Walter de Lacy (died 27 March 1085) was a Norman nobleman who went to England after the Norman Conquest of England in 1066. He received lands in Herefordshire and Shropshire, and served King William I of England by leading military forces during 1075. He died in 1085 and one son inherited his lands. Another son became an abbot.

==Early life==

Walter was originally from Lassy, in Normandy. He had a brother, Ilbert de Lacy. Ilbert was the ancestor of the de Lacy family of Pontefract. Both Walter and Ilbert jointly held the Norman lands that were held of the Bishop of Bayeux.

==Career in England==

Walter was given the lordship of Weobley in Herefordshire after the Conquest. He is already attested in the Welsh Marches by 1069, when he is recorded stopping a Welsh attack and then raiding into Wales in retribution. Walter and Ilbert may have come to England in the household of Odo of Bayeux, the Bishop of Bayeux and half-brother of King William the Conqueror. Although some historians, such as W. E. Wightman, have argued that Walter was a follower of William fitzOsbern, others, including C. P. Lewis and K. S. B. Keats-Rohan, have argued that Walter was an independent agent in England.

By the time of Walter's death, he held a block of lands in Herefordshire along the border with Wales. Another group of lands was centered on Ludlow in Shropshire. These two groupings of lands allowed Walter to help defend the border of England against Welsh raids. Walter also had other lands in Berkshire, Gloucestershire, Worcestershire, and Oxfordshire. Walter kept a large number of his manors in demesne, managing them directly rather than giving them as fiefs to his knightly followers. Some of these lands in Hereford, including Holme Lacy, were held of the Bishop of Hereford through feudal tenure. In total, Domesday Book records Walter's lands as being worth £423 in income per year and as comprising 163 manors in 7 different counties. He was one of 21 individuals with land valued at more than £400 at the time of the survey.

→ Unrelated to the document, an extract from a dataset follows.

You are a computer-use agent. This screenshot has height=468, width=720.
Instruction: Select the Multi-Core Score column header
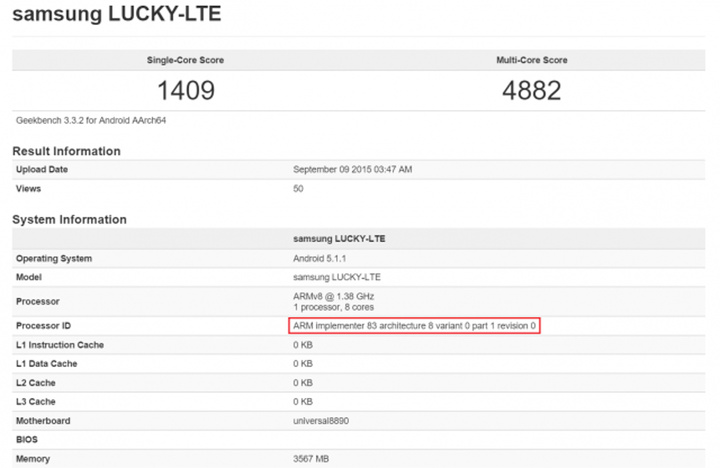(532, 60)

In 1075, Walter was one of the leaders of the force that prevented Roger de Breteuil from joining up with the other rebels during the Revolt of the Earls. Walter had joined forces with Wulfstan the Bishop of Worcester, Æthelwig the Abbot of Evesham Abbey, and Urse d'Abetot the Sheriff of Worcester.

==Family and death==

Walter married Emma or Emmelina – though some sources report these as successive wives, they probably are alternative renderings of the same wife's name. They had three sons, Roger, Hugh and Walter. Roger was the heir to Weobley and Walter became Abbot of Gloucester Abbey. Walter and Emma also had a daughter who became a nun at St Mary's Abbey, Winchester. A niece was married to Ansfrid de Cormeilles. Considerable confusion exists about Sybil, the wife of Pain fitzJohn. C. P. Lewis names her as the daughter of Walter, but W. E. Wightman calls her the daughter of Hugh, Walter's son. Yet another reconstruction, favoured by Bruce Coplestone-Crow, sees her as child of Geoffrey Talbot and his wife Agnes, whom he sees as daughter of Walter de Lacy.

The elder Walter died on 27 March 1085, falling off scaffolding at Saint Guthlac's Priory when he was inspecting the progress of the building at that monastery. He was buried in the chapter house at Gloucester Abbey. He was a benefactor to Gloucester Abbey, as well as Saint Guthlac's.